● Task requirements: Starting at the line that contains "You are a GUI", transcribe each line exactly through the end of the data below, and skip any pictures.

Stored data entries
______

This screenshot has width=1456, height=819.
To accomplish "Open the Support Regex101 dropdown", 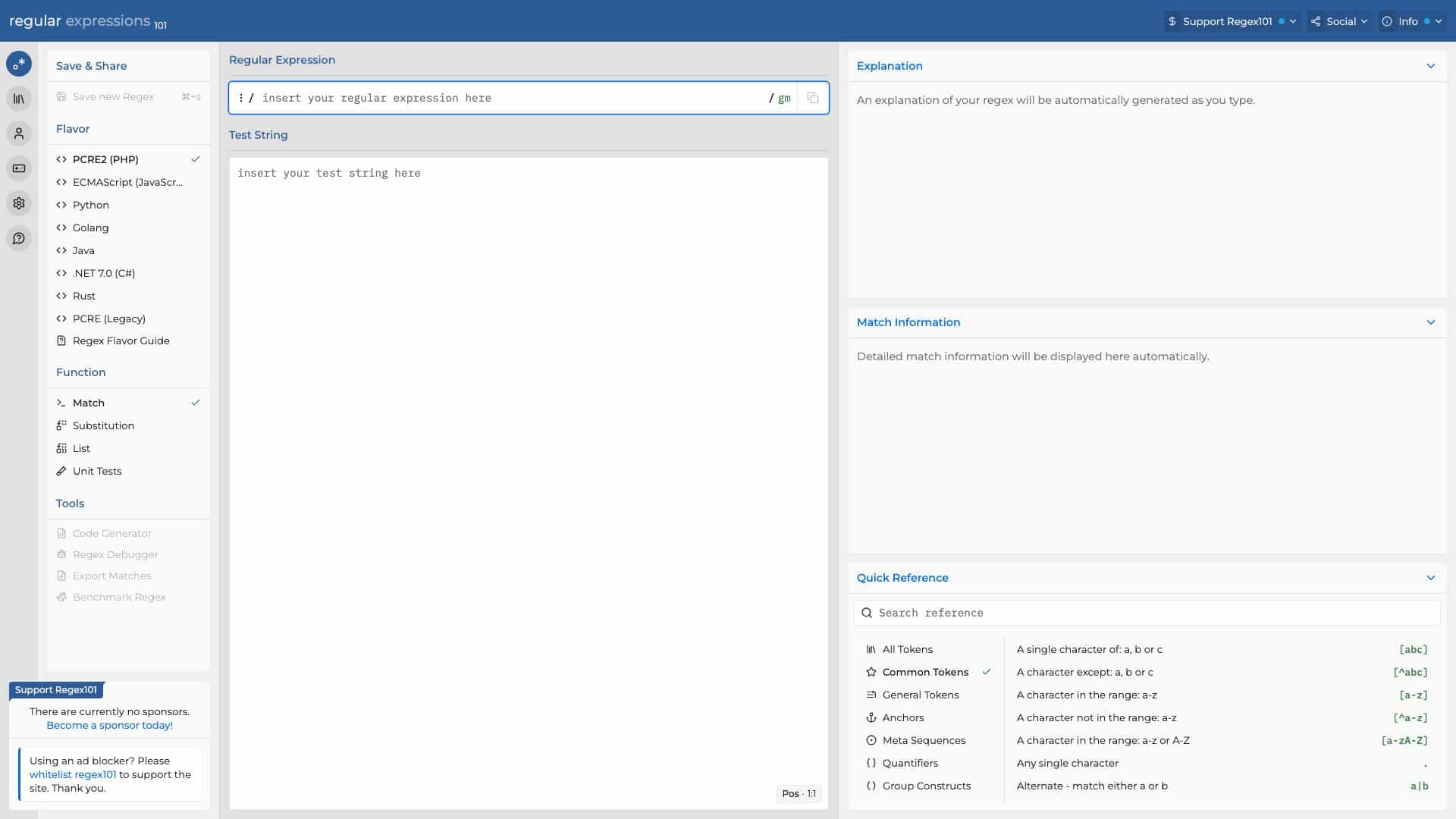I will point(1232,21).

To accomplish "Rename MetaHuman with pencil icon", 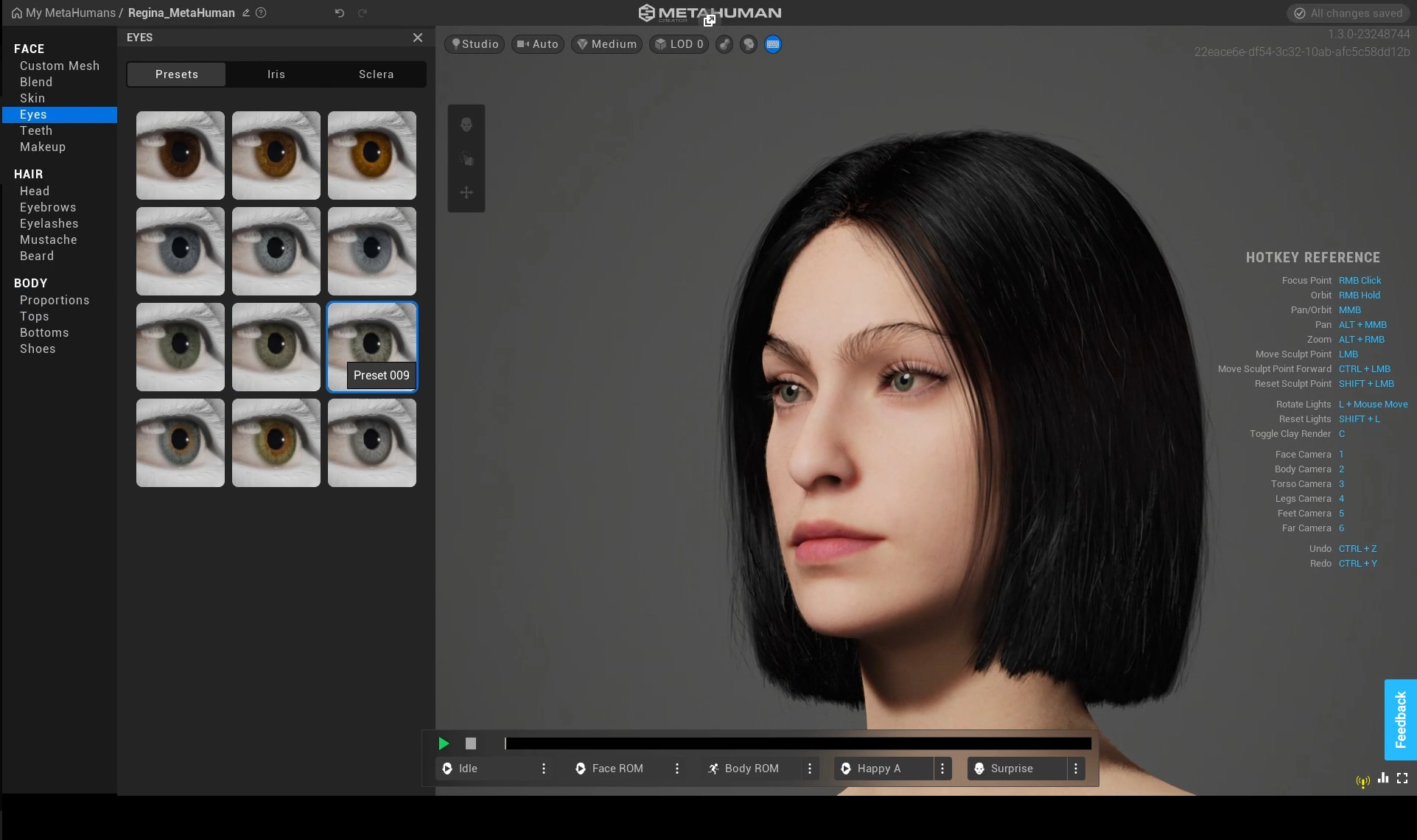I will pos(246,13).
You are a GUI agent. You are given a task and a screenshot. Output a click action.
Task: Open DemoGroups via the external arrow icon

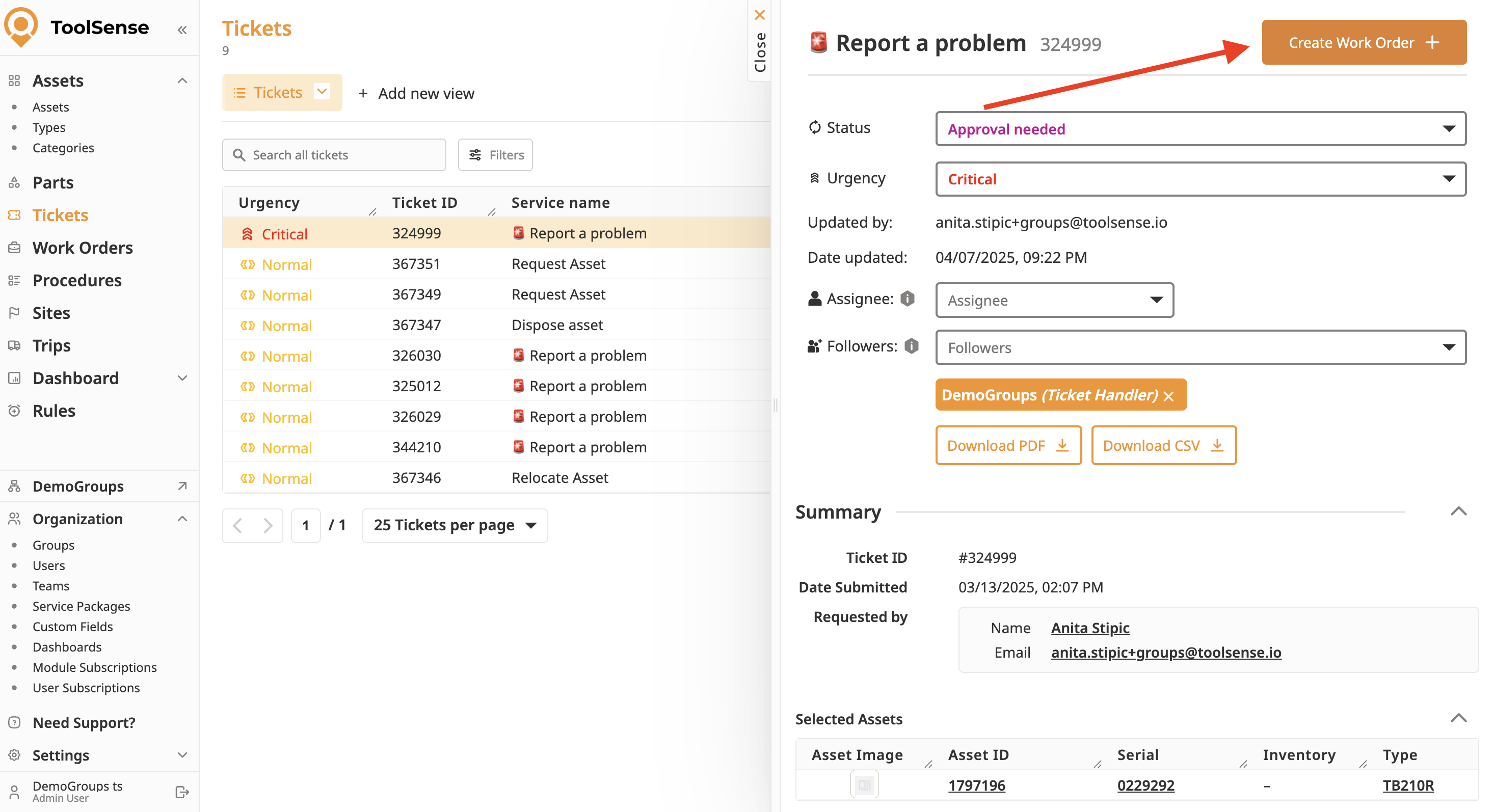pyautogui.click(x=182, y=485)
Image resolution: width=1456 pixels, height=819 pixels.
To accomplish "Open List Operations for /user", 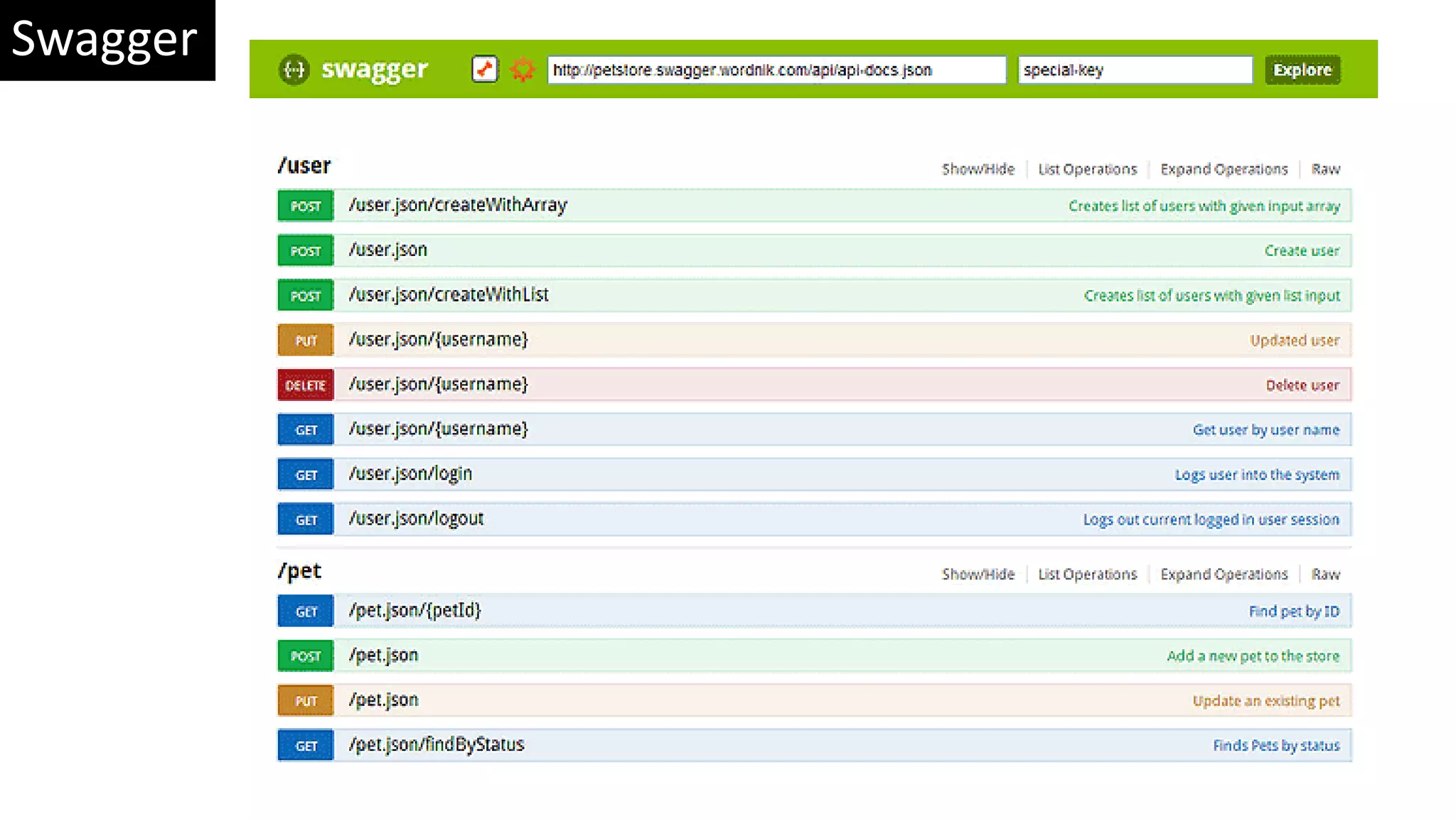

______

● Answer to this problem:
You are a GUI agent. You are given a task and a screenshot. Output a click action.
Task: Open DemoGroups via the external arrow icon

pyautogui.click(x=182, y=485)
Image resolution: width=1456 pixels, height=819 pixels.
To accomplish "Open List Operations for /user", 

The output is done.